Deutschland meldete für diesen Sommer einen Rekord von rund 14.000 hitzebedingten Todesfällen – mehr als je zuvor. In Paraguay hingegen gehören Temperaturen jenseits der 40 °C zum Alltag. Doch der Vergleich zeigt: Hitze trifft ein Land ohne Anpassung völlig anders als eine Region, die seit Generationen damit lebt.
Deutschland: Die unvorbereitete Infrastruktur
In Deutschland führte die Hitzewelle Ende Juni mit Spitzenwerten von über 41 °C zu einer massiven Übersterblichkeit, von der vor allem Senioren über 75 Jahren betroffen waren. Das Hauptproblem in Mitteleuropa ist struktureller Natur:
-Mangelnde Akklimatisierung: Die Bevölkerung ist physikalisch und kreislauftechnisch nicht an plötzliche Hitzeperioden gewöhnt.
-Bauweise: Deutsche Gebäude sind darauf ausgelegt, Wärme im Inneren zu speichern (Wärmedämmung für kalte Winter). Klimaanlagen in Privathaushalten oder Altenheimen sind nach wie vor die Ausnahme.
-Fehlendes Risikobewusstsein: Hitze wird in kühleren Breiten oft als „Sommerwetter“ verharmlost, anstatt als ernstzunehmendes Gesundheitsrisiko wahrgenommen zu werden.
Paraguay: Gewöhnung, aber andere Schwachstellen
In Paraguay sind extreme Temperaturen in den Sommermonaten der Normalzustand. Die Anpassung der Bevölkerung unterscheidet sich grundlegend von der in Europa:
-Kulturelle und soziale Anpassung: Der Alltag richtet sich nach den Temperaturen (z. B. Ruhephasen in der Mittagshitze, ständige Flüssigkeitszufuhr durch Tereré).
-Technisches Umfeld: Klimatisierte Räume (Aire Acondicionado) gehören in Städten in Wohnungen, Büros und Bussen zum Standard.
-Physiologische Gewöhnung: Der menschliche Körper passt sich über Jahre an hohe Temperaturen an, wodurch plötzliche Kreislaufzusammenbrüche bei gesunden Menschen seltener sind.

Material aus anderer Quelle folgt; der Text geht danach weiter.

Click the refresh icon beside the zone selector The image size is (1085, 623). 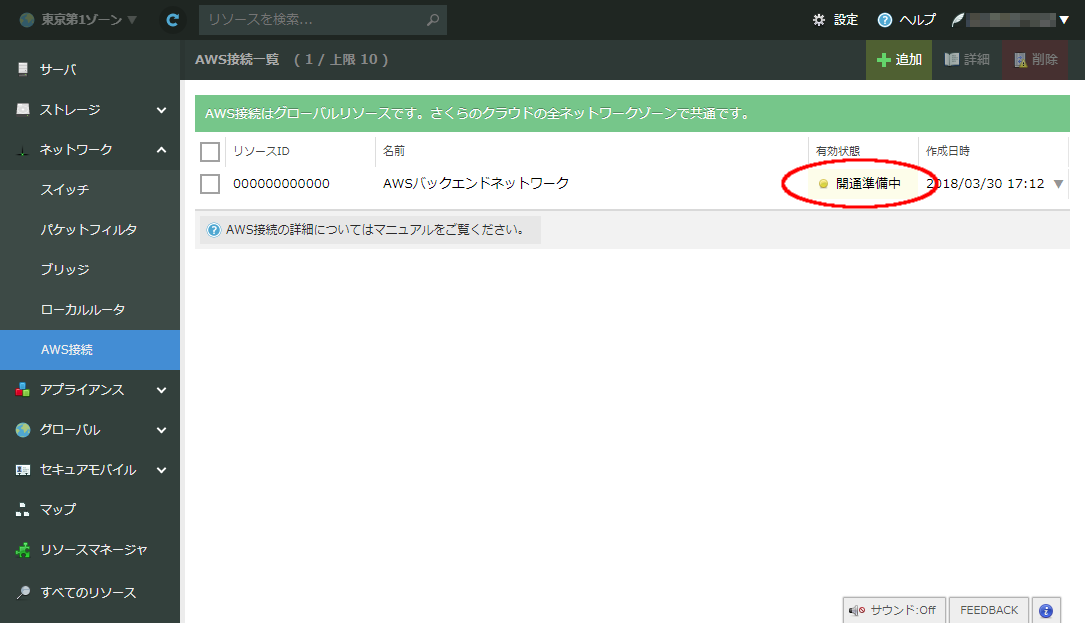(173, 20)
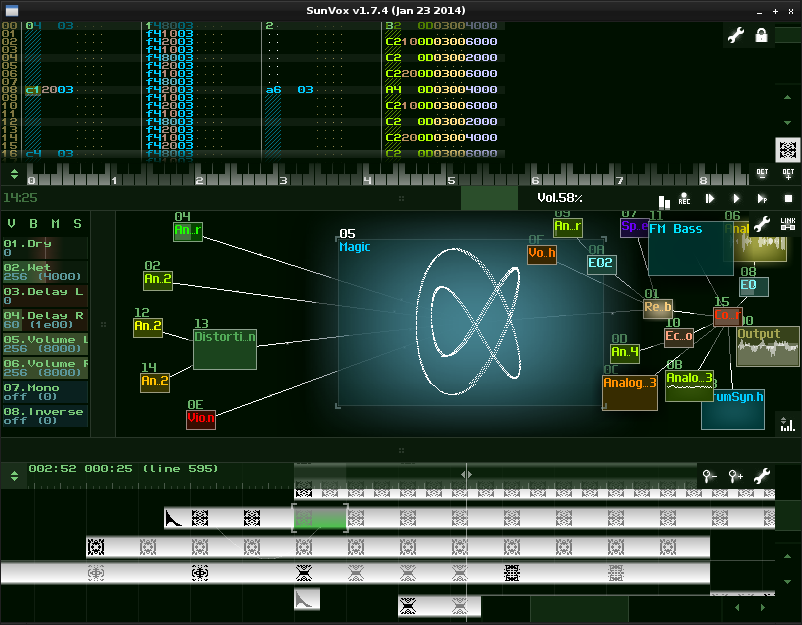Toggle the 08.Inverse controller
The height and width of the screenshot is (625, 802).
pyautogui.click(x=44, y=416)
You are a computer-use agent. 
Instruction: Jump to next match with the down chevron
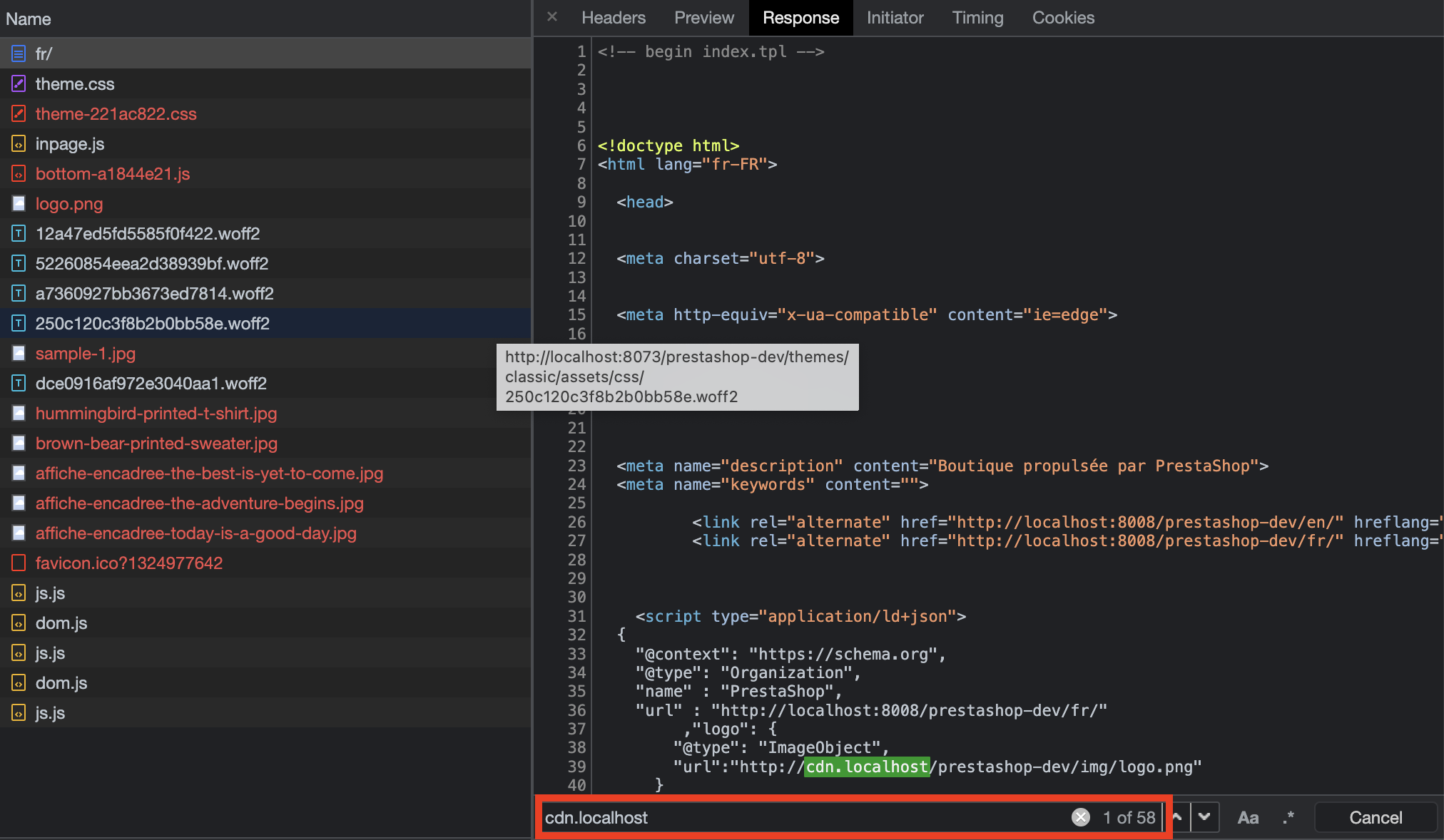pos(1206,817)
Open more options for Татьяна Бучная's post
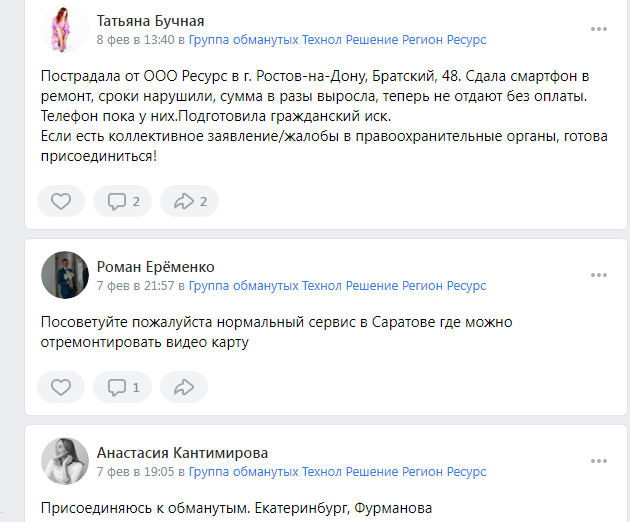This screenshot has width=630, height=522. [x=599, y=29]
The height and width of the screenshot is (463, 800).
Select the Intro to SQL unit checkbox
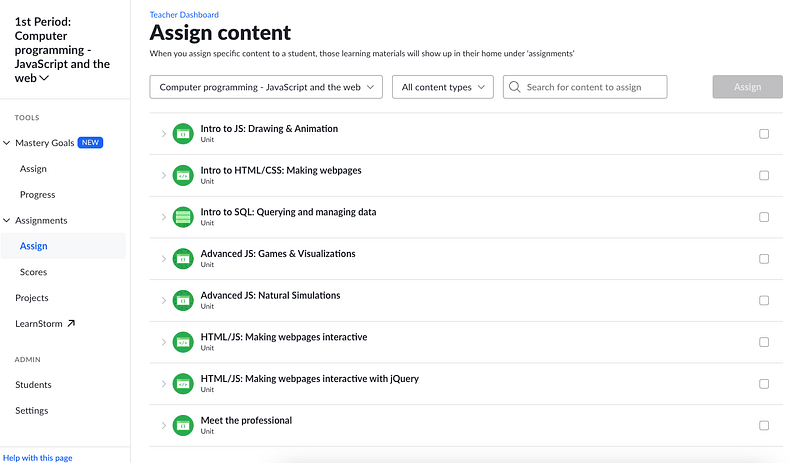764,217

Dennoch ist auch Paraguay keineswegs immun gegen die Gefahren der Hitze. Während in Deutschland das Ausbleiben von Klimaanlagen die Schwachstelle ist, liegt das Risiko in Paraguay vor allem in der Infrastruktur und der medizinischen Versorgung:
-Stromnetz-Überlastung: Bei extremen Hitzewellen kollabieren durch die hohe Last der Klimaanlagen regelmäßig Stromnetze (Cortes de luz), was gerade in Krankenhäusern oder bei vulnerablen Gruppen gefährlich werden kann.

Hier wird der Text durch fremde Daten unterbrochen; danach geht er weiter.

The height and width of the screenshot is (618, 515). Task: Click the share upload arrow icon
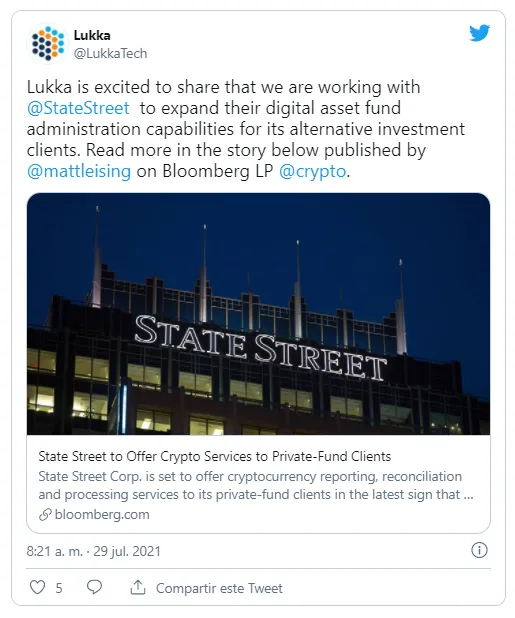pyautogui.click(x=138, y=587)
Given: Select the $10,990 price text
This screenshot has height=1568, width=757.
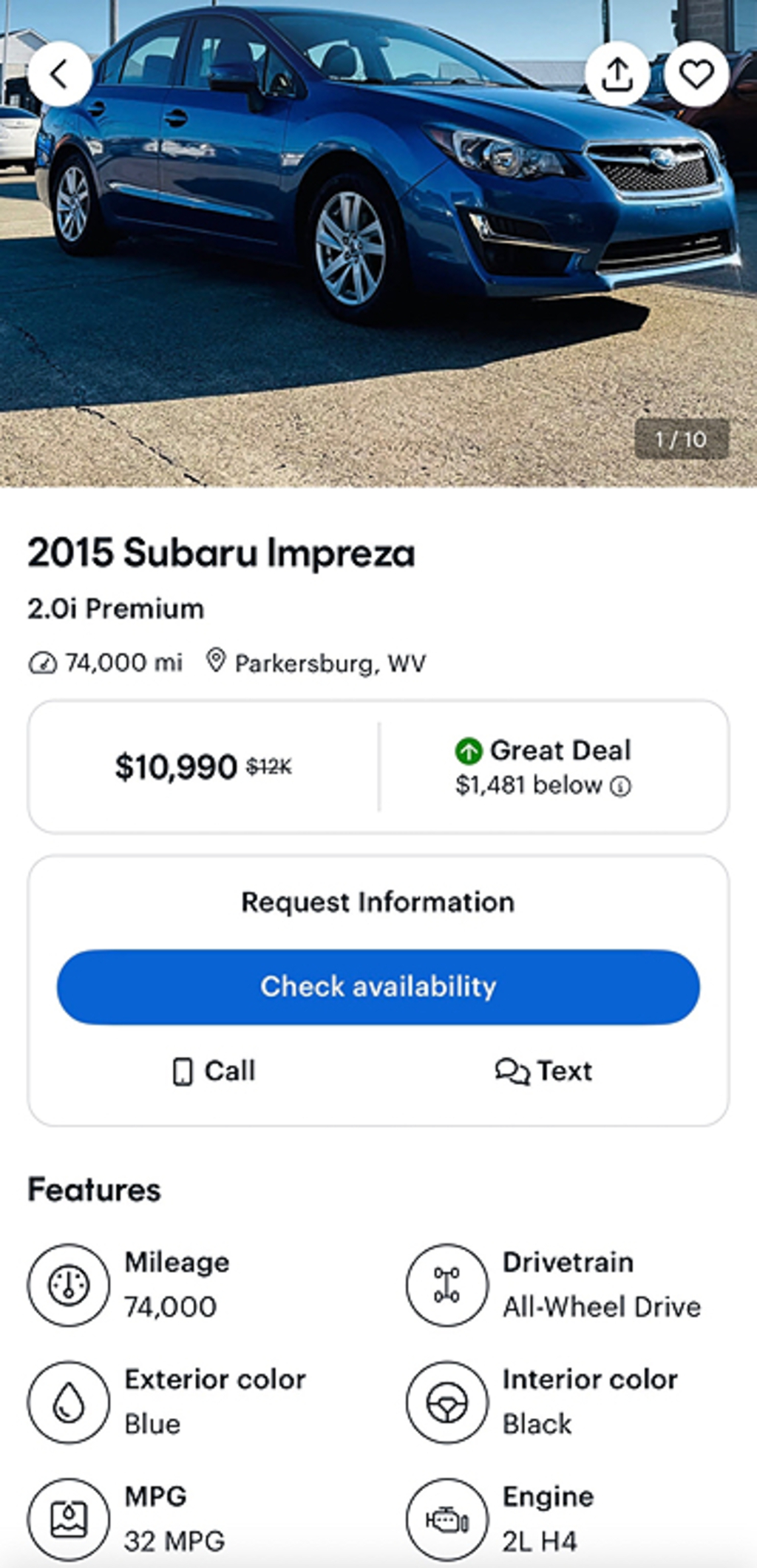Looking at the screenshot, I should pos(176,767).
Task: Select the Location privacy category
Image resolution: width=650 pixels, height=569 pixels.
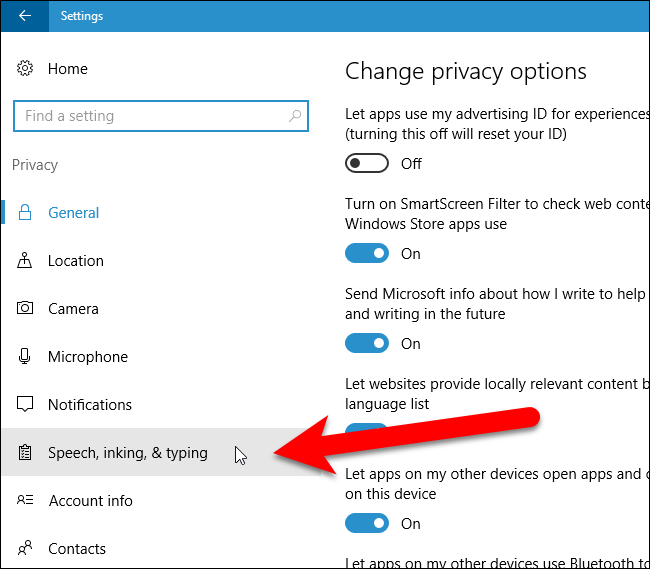Action: pos(76,261)
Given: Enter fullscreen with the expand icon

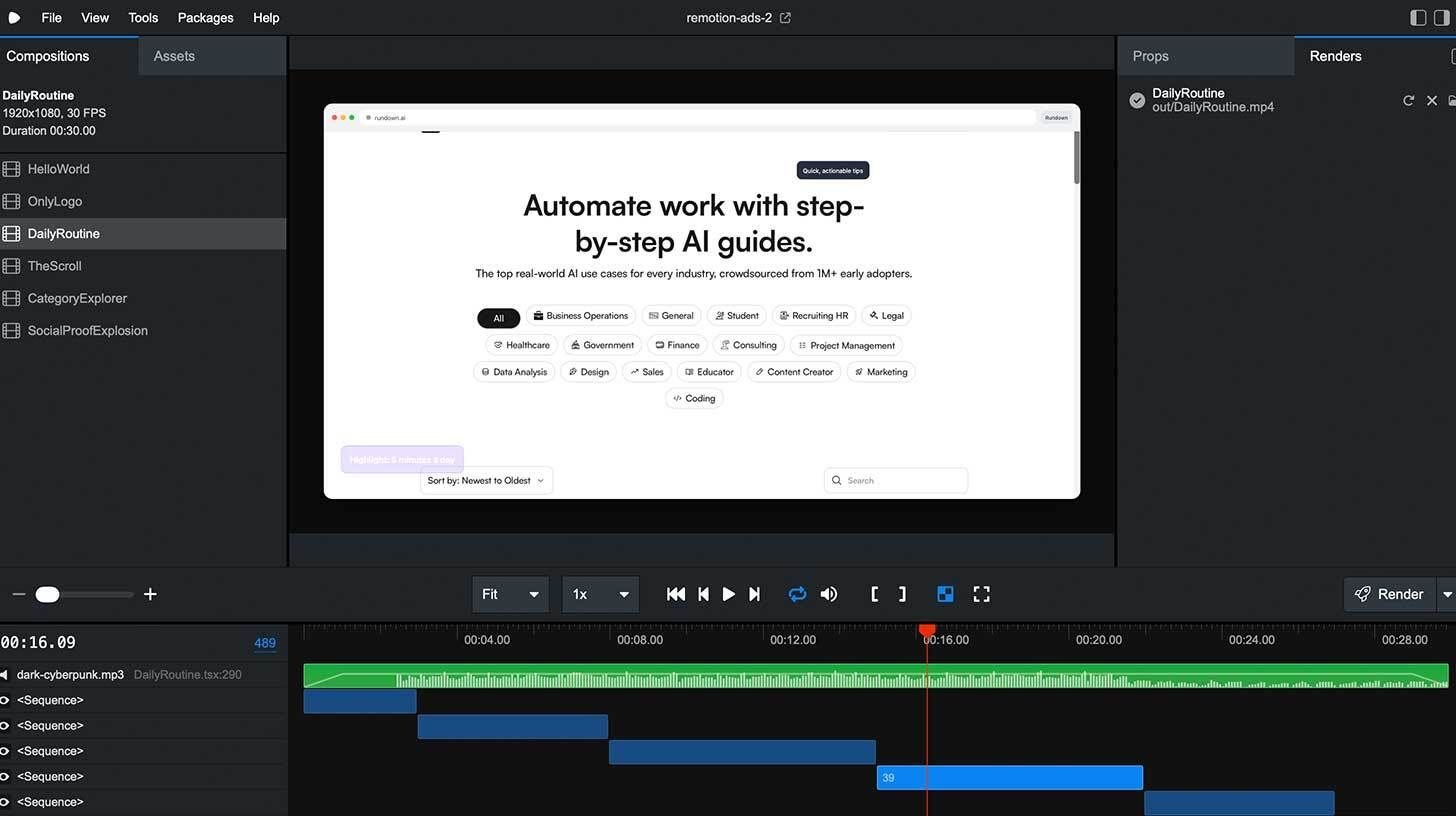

-Arbeit im Freien: Ein großer Teil der Bevölkerung arbeitet im informellen Sektor oder in der Landwirtschaft im Freien, oft ohne ausreichenden Schutz vor der Sonneneinstrahlung.

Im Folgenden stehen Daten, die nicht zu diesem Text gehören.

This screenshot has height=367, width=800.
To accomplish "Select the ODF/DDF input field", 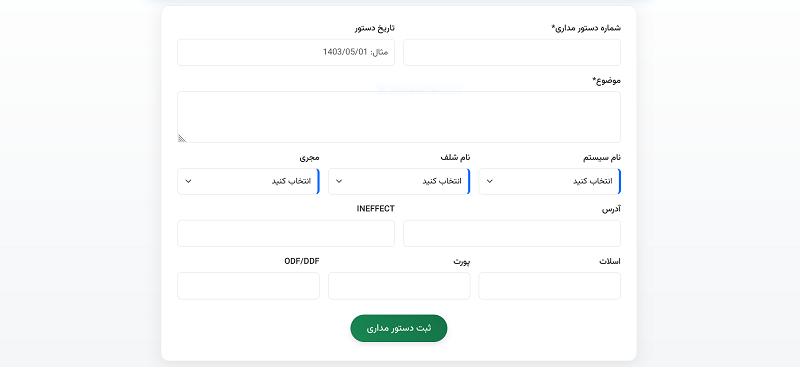I will 248,286.
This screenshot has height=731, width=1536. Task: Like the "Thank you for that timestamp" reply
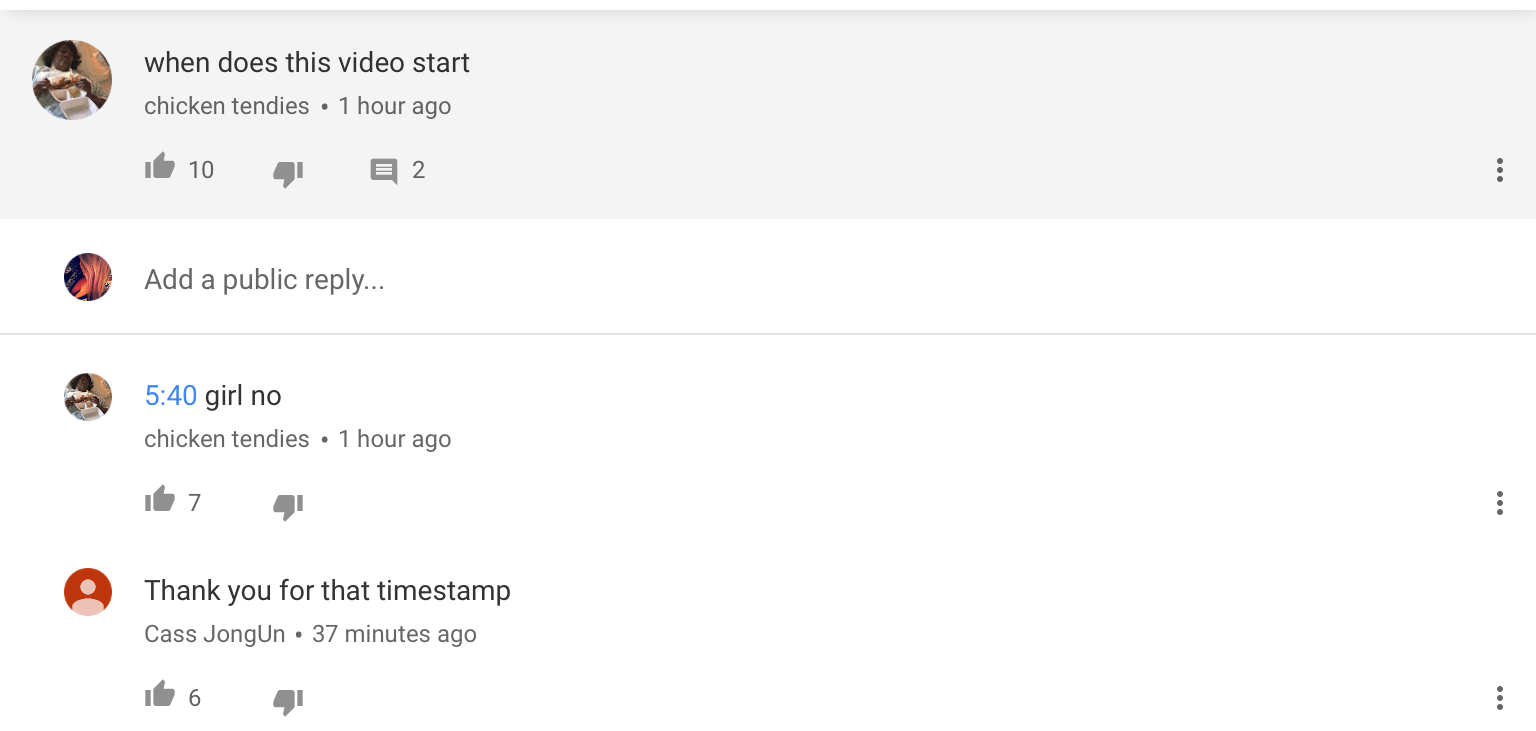coord(160,695)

-Vorerkrankungen: Auch in Paraguay verstärkt extreme Hitze chronische Herzkreislauf- oder Nierenerkrankungen. Da statistische Erhebungen zur Übersterblichkeit wie die des RKI in Paraguay oft nicht in gleicher Detaillierung durchgeführt werden, bleibt die Dunkelziffer hitzebedingter Todesfälle hoch.
Fazit
Der Rekordwert aus Deutschland zeigt, dass der Klimawandel Länder trifft, die historisch nicht auf Hitze vorbereitet sind. Während Europa erst lernen muss, seine Infrastruktur, Gebäude und Pflegeeinrichtungen an tropische Temperaturen anzupassen, kämpft Paraguay nicht mit der Gewöhnung an die Hitze selbst, sondern mit der Stabilität seiner Versorgungsinfrastruktur, um Mensch und Wirtschaft auch bei anhaltenden Extremlagen zu schützen.